*SOURCE MATERIAL*:
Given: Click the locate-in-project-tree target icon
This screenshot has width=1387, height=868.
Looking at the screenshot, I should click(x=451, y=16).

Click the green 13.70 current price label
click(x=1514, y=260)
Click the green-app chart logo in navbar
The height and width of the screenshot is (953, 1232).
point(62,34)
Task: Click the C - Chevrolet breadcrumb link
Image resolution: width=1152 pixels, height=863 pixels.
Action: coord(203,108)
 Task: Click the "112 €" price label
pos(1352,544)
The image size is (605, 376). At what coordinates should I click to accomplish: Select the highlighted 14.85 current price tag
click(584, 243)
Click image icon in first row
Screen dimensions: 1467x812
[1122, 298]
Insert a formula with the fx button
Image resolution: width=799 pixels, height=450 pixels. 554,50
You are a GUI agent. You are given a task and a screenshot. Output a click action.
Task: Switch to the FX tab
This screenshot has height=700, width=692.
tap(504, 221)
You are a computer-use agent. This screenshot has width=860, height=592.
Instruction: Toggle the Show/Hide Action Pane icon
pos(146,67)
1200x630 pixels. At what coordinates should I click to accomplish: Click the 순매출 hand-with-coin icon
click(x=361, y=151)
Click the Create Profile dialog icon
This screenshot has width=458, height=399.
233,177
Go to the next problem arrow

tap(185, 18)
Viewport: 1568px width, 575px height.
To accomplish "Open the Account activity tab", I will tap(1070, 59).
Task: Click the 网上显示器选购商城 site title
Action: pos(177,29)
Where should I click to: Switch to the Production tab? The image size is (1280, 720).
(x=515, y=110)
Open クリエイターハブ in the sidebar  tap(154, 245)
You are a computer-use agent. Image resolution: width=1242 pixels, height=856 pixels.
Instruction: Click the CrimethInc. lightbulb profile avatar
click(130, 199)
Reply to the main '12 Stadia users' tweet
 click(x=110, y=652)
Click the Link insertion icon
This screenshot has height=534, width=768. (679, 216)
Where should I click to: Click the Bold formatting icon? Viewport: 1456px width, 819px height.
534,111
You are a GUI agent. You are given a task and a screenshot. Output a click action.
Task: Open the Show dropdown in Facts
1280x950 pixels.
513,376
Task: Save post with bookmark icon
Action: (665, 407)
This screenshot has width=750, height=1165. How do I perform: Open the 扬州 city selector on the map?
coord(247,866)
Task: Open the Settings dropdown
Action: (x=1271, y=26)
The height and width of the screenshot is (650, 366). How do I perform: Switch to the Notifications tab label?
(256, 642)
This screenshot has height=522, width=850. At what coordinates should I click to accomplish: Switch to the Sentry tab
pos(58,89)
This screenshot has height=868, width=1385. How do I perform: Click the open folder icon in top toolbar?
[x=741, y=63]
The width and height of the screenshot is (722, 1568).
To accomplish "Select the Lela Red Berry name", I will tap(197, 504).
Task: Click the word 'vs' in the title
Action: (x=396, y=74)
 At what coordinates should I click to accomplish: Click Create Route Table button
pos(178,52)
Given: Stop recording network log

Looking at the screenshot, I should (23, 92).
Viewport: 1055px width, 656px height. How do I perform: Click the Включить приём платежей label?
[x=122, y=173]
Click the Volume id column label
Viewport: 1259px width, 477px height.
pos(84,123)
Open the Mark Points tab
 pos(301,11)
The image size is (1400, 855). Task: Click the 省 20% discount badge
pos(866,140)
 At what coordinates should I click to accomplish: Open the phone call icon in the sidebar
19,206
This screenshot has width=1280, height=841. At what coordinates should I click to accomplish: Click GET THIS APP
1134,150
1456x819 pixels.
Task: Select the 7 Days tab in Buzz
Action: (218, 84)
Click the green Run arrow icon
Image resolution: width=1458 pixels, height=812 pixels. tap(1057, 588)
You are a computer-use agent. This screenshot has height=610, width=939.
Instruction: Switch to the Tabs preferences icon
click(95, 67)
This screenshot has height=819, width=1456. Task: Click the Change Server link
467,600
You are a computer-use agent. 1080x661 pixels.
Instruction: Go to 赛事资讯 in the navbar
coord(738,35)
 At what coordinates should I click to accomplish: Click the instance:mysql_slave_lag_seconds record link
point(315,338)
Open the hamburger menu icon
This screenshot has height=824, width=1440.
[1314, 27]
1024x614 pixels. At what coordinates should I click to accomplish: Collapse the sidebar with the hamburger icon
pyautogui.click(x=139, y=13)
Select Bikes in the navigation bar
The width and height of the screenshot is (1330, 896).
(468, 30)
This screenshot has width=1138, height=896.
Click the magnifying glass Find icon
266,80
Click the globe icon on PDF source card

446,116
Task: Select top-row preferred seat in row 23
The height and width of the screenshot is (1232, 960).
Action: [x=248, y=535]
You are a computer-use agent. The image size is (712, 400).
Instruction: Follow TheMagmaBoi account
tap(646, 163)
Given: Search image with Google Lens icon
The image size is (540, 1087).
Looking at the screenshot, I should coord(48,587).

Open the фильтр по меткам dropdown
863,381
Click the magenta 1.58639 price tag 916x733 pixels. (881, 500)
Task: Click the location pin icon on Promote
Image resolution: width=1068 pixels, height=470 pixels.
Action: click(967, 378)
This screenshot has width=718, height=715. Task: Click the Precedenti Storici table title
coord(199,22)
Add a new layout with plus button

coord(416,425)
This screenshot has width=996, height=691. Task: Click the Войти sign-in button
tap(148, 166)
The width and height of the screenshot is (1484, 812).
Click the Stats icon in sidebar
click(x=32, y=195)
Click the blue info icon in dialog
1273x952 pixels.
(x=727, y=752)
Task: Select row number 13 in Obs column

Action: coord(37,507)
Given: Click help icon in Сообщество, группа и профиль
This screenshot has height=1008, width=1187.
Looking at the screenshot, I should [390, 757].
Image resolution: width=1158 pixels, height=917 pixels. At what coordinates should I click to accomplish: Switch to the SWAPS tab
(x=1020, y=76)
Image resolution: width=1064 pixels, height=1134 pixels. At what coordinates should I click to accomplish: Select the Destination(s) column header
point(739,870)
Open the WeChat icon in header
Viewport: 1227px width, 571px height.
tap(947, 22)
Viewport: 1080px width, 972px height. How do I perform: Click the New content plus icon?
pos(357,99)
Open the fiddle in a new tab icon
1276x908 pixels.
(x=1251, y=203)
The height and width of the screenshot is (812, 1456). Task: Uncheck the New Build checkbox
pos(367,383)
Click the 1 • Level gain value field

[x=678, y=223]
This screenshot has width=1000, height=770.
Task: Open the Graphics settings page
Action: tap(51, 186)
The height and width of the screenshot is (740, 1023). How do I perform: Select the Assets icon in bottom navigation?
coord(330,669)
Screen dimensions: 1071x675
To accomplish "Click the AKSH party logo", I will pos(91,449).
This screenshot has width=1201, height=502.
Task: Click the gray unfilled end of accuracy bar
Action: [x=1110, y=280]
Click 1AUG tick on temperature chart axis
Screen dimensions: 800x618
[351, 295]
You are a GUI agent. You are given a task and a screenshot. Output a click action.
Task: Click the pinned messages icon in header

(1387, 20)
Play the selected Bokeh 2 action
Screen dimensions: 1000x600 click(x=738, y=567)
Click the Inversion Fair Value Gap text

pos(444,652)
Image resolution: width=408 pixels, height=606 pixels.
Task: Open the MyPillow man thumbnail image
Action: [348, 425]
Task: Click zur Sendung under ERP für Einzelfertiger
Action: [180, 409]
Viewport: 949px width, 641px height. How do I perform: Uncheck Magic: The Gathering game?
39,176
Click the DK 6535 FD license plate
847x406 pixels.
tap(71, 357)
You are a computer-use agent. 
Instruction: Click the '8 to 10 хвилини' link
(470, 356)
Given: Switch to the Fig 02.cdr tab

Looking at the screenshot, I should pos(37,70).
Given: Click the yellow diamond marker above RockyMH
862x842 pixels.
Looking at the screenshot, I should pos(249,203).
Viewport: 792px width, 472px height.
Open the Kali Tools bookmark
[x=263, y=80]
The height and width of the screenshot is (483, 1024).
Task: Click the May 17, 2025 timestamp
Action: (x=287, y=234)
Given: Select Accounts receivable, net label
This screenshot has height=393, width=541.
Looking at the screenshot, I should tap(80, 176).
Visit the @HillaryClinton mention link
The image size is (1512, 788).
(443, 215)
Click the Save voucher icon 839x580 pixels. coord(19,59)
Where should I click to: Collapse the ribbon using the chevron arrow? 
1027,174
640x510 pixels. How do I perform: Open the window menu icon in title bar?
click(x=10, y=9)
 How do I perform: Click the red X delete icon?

*CHALLENGE*: Update the entries from the line containing "The height and width of the screenshot is (812, 1456)." down to the line containing "Click the Save" by replacing "Viewport" with "Window", leaving everything else unchanged. Give only those lines.

*SOLUTION FOR THIS EXERCISE*:
The height and width of the screenshot is (812, 1456). Task: Uncheck the New Build checkbox
pos(367,383)
Click the 1 • Level gain value field

[x=678, y=223]
This screenshot has width=1000, height=770.
Task: Open the Graphics settings page
Action: tap(51, 186)
The height and width of the screenshot is (740, 1023). How do I perform: Select the Assets icon in bottom navigation?
coord(330,669)
Screen dimensions: 1071x675
To accomplish "Click the AKSH party logo", I will pos(91,449).
This screenshot has width=1201, height=502.
Task: Click the gray unfilled end of accuracy bar
Action: [x=1110, y=280]
Click 1AUG tick on temperature chart axis
Screen dimensions: 800x618
[351, 295]
You are a GUI agent. You are given a task and a screenshot. Output a click action.
Task: Click the pinned messages icon in header

(1387, 20)
Play the selected Bokeh 2 action
Screen dimensions: 1000x600 click(x=738, y=567)
Click the Inversion Fair Value Gap text

pos(444,652)
Image resolution: width=408 pixels, height=606 pixels.
Task: Open the MyPillow man thumbnail image
Action: [348, 425]
Task: Click zur Sendung under ERP für Einzelfertiger
Action: [180, 409]
Window: 949px width, 641px height. How do I perform: Uncheck Magic: The Gathering game?
39,176
Click the DK 6535 FD license plate
847x406 pixels.
tap(71, 357)
You are a computer-use agent. 
Instruction: Click the '8 to 10 хвилини' link
(470, 356)
Given: Switch to the Fig 02.cdr tab

Looking at the screenshot, I should pos(37,70).
Given: Click the yellow diamond marker above RockyMH
862x842 pixels.
Looking at the screenshot, I should pos(249,203).
Window: 792px width, 472px height.
Open the Kali Tools bookmark
[x=263, y=80]
The height and width of the screenshot is (483, 1024).
Task: Click the May 17, 2025 timestamp
Action: (x=287, y=234)
Given: Select Accounts receivable, net label
This screenshot has height=393, width=541.
Looking at the screenshot, I should tap(80, 176).
Visit the @HillaryClinton mention link
The image size is (1512, 788).
(443, 215)
Click the Save voucher icon 839x580 pixels. coord(19,59)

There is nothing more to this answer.